Infanticide historically has only been practiced by those who are pagans; yet modern man worries about the health and privacy of the mother and sacrifices a fully formed infant to the altar of autonomous decisions about our bodies.
Public libraries sport computers that spew pornography to children, but the “right to read” trumps innocent vulnerable children who go to the library to discover the world of information and make-believe.
I could go on and on but you get the message.
Many of us have been feeling the tremors for a long time, hoping that the building pressure doesn’t get too intense. But it continues to build inexorably toward resolution.
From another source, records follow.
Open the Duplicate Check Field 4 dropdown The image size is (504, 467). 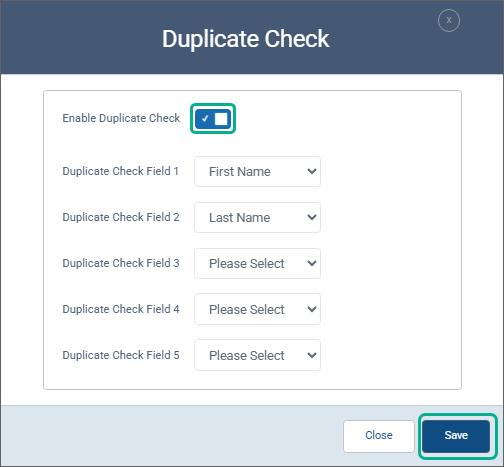[257, 309]
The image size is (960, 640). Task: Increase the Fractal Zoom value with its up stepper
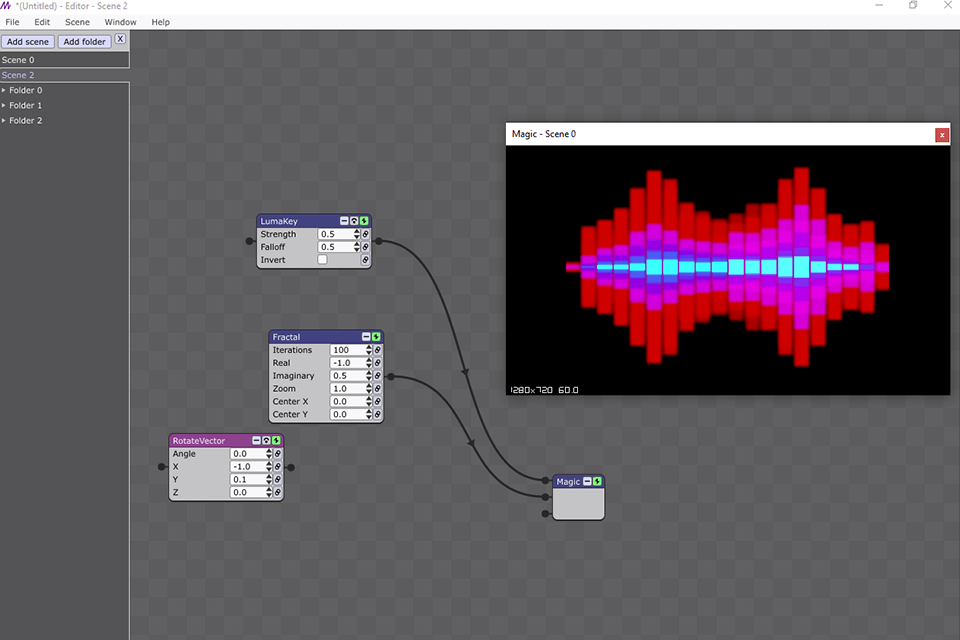click(x=369, y=385)
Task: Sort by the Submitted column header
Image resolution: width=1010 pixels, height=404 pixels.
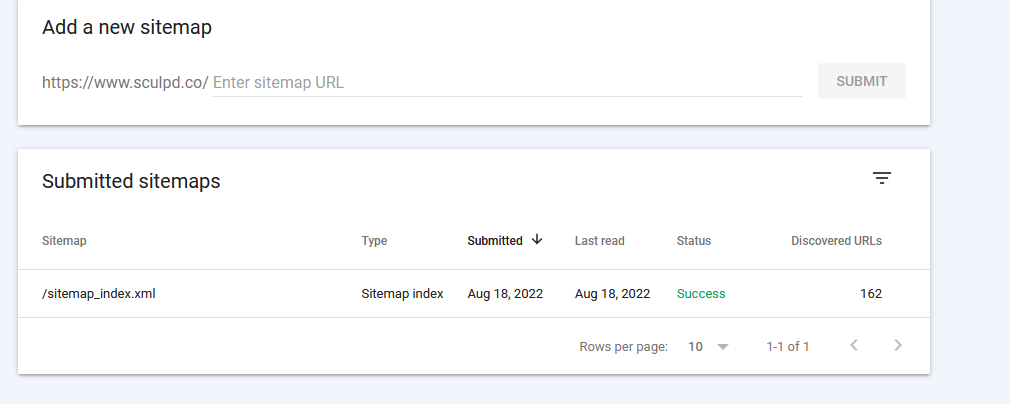Action: (495, 241)
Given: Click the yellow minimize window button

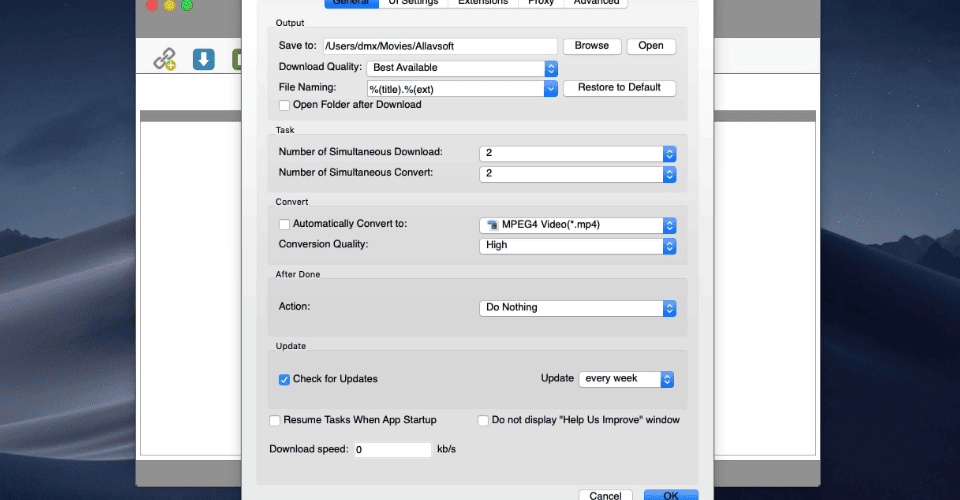Looking at the screenshot, I should [x=170, y=6].
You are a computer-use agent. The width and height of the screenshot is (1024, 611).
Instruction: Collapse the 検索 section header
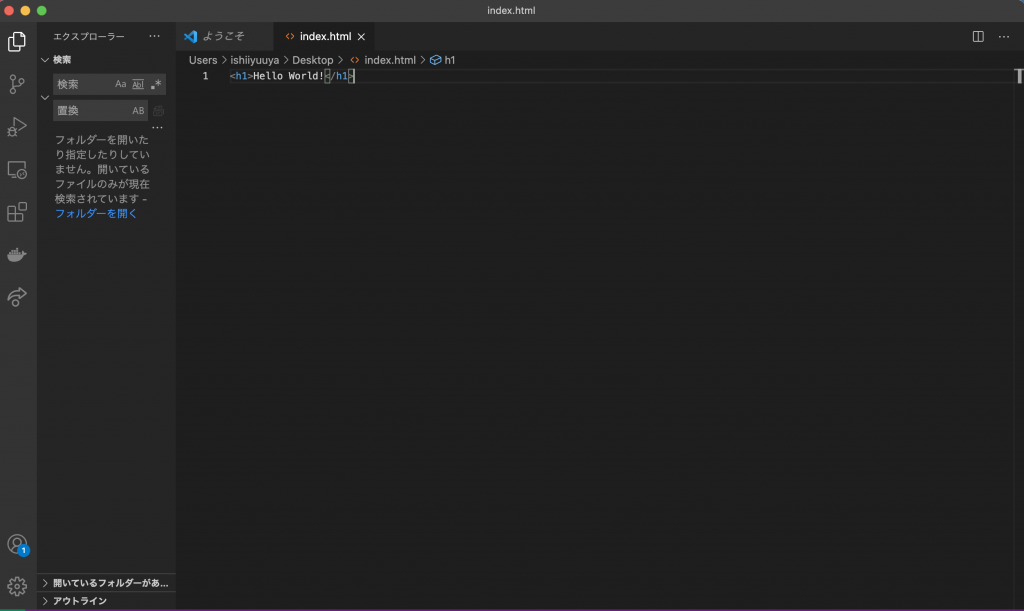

Thankfully, we have a God who is interested in the affairs of men and who died to make mankind holy, and who has given us a knowledge of a fixed standard of His laws written on our hearts, causing us to walk in His statutes and ordinances.
As we celebrate Thanksgiving, let us be thankful for those “tablets of stone” within us, guiding our consciences and our lives to be light in a dark world. Thank Him for the opportunity to provide that resisting tectonic plate against the culture that will result someday in a cataclysmic event that will bring His Son to reign on the earth. Let us be thankful that we were chosen before the foundation of the earth to live in this pivotal time of history, to be accounted as worthy to walk out our faith in spite of opposing worldviews.
May you have a time of reflection on all He has done for us during this season of Thanksgiving, knowing to Whom our thanks must go.